The potential for phenological mismatch between a perennial herb and its ground-nesting bee pollinator.

Climate change may alter the timing of flowering and pollinator activity to differing degrees, resulting in phenological mismatches between mutualistic partners. Assessing the potential for such mismatches requires an understanding of the environmental factors that cue flowering and pollinator activity. Biological context is key to determining specific impacts of climate change, and therefore it is important to study mutualisms with pollinators of different nesting biologies. Our study focused on the phenology of two mutualists native to the coastal dunes of northwestern California: the silky beach pea ( Lathyrus littoralis ) and its main pollinator, the ground-nesting solitary silver bee ( Habropoda miserabilis ). We measured the current phenological overlap between the two species and took advantage of local fine-scale spatial variation in the timing of flowering and bee nesting activity to develop predictive models of flowering and flight period timing based on variation in soil temperature and moisture. Temperature best predicted both flowering and bee activity, although soil moisture influenced the timing as well.
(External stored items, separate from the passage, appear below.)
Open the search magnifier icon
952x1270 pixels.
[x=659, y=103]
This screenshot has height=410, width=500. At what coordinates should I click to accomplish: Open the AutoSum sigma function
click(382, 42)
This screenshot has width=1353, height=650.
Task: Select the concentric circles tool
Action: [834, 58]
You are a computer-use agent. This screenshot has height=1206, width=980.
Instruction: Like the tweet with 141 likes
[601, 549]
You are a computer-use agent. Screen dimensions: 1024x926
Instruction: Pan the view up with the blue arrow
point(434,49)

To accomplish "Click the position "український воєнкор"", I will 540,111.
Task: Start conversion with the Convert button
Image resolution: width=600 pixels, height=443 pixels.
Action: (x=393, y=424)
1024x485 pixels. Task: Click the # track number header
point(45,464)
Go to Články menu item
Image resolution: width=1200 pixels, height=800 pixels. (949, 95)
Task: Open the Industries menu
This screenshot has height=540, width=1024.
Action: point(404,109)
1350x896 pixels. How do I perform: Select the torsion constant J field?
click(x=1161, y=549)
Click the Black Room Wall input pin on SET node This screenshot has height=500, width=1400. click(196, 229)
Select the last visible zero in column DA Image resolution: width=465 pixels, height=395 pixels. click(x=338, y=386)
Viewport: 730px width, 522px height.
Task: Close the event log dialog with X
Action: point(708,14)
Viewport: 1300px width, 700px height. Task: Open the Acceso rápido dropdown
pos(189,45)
Comparison of linear regression slopes of phenology against temperature suggests that bee nesting time is more sensitive to differences in seasonal maximum temperatures, and may advance more rapidly than flowering with temperature increases. Although the current phenological overlap between the two species is high, this differential response to temperature could result in a decrease in overlap with climate warming. Our results highlight that nesting biology may be critical in determining impacts of climate change on pollination mutualisms, as ground-nesting bees may respond differently than other bee species. In addition, this work reveals the utility of studying bee species that nest in aggregations for understanding ground-nesting bee phenology.